The court disagreed. The FDAMA “provides an alternative avenue for obtaining approval of health claims that are not specifically authorized by FDA regulations,” where (i) “a scientific body” must have published an “authoritative statement” “about the relationship between a nutrient and a disease or health-related condition;” (ii) a manufacturer, “at least 120 days” before using a health claim, submits to the FDA “the exact words used in the claim,” as well as support for its validity; (iii) “the claim and the food must be in compliance” with other requirements; and (iv) the claim must be “stated in a manner so that the claim is an accurate representation of the authoritative statement,” and “so that the claim enables the public to comprehend the information provided in the claim and to understand the relative significance of such information in the context of a total daily diet.”

Under FDAMA, General Mills in 1999 submitted the statement: “[d]iets rich in whole grain foods and other plant foods and low in total fat, saturated fat, and cholesterol, may help reduce the risk of heart disease and certain cancers.” Kraft in 2003 submitted: “[d]iets rich in whole grain foods and other plant foods, and low in saturated fat and cholesterol, may help reduce the risk of heart disease.” By explicit statutory language, FDAMA requires submission of the “exact words” to be used; Statement 2 didn’t contain these exact words.  (And this case is why: preauthorization would be almost meaningless if the manufacturer could just get in the general target area and claim that it got close enough to be deemed authorized.)  It was not enough to argue that, when “read alongside the FDA-compliant disclaimer language,” the “message is substantively identical to an approved FDAMA claim.” (An asterisk referred to fine print: “[w]hile many factors affect heart disease, diets low in saturated fats and cholesterol may reduce the risk of heart disease.”)  Even assuming that it was ok to look to the fine print, that still wasn’t the exact words.
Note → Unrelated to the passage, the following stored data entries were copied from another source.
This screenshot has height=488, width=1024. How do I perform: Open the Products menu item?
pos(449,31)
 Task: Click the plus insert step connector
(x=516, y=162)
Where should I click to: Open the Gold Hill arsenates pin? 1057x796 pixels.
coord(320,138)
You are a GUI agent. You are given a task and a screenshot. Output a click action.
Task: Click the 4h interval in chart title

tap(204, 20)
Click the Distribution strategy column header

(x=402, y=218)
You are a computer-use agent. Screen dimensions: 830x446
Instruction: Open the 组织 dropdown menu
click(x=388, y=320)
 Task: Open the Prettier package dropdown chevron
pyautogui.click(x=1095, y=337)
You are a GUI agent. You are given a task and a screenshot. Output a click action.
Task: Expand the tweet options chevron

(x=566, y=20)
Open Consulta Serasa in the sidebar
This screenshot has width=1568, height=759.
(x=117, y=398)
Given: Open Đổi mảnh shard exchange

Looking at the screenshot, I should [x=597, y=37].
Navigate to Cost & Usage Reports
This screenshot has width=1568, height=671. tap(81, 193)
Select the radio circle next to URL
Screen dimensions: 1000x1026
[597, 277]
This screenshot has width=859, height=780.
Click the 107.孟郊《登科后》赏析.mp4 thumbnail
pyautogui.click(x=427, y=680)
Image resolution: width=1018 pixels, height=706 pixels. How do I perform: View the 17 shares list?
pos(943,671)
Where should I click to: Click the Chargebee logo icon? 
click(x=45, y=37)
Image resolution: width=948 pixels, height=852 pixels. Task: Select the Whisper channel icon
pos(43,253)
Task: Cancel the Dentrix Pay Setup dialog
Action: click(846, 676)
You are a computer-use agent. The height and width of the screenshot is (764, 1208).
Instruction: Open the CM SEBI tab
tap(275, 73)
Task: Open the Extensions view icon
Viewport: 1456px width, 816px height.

Indeed, the asterisked statement “may reduce the risk of heart disease” was different from “may help reduce the risk of heart disease”; the former was simply not an approved statement, implicating the requirement that the manufacturer must submit “a balanced representation of the scientific literature relating to the relationship between a nutrient and a disease or health-related condition to which the claim refers.” Relatedly, Kellogg failed to cite any authority that it could rely on a FDAMA claim submitted by different manufacturers regarding different products and different product claims.

Kellogg argued that, regardless, there was no evidence that its statements were “likely to deceive reasonable consumers or that Kellogg acted with deceptive intent.” That’s not the law. The Ninth Circuit has explicitly held that the “FDA regulations include no requirement that the public be likely to experience deception,” and thus, the “reasonable consumer test” is not an element of a violation of FDA regulations. (Of course, reliance will also be an issue in assessing damages, so the reasonable consumer is not gone from the case.)

The court also denied Kellogg’s motion to strike the testimony of Bruce Silverman about consumer behavior and the challenged claims because he didn’t conduct a consumer survey. But his opinion could be based on his “many years of marketing experience and his review of Kellogg’s own internal consumer research and other documents.” In California state law cases, “surveys and expert testimony regarding consumer expectations are not required.”  Kellogg’s competing expert did do a survey, and that would also come in because the surveys were relevant to assessing materiality. Surveys are “typically ‘adequate evidence’ of whether consumers were deceived or injured by an advertisement.”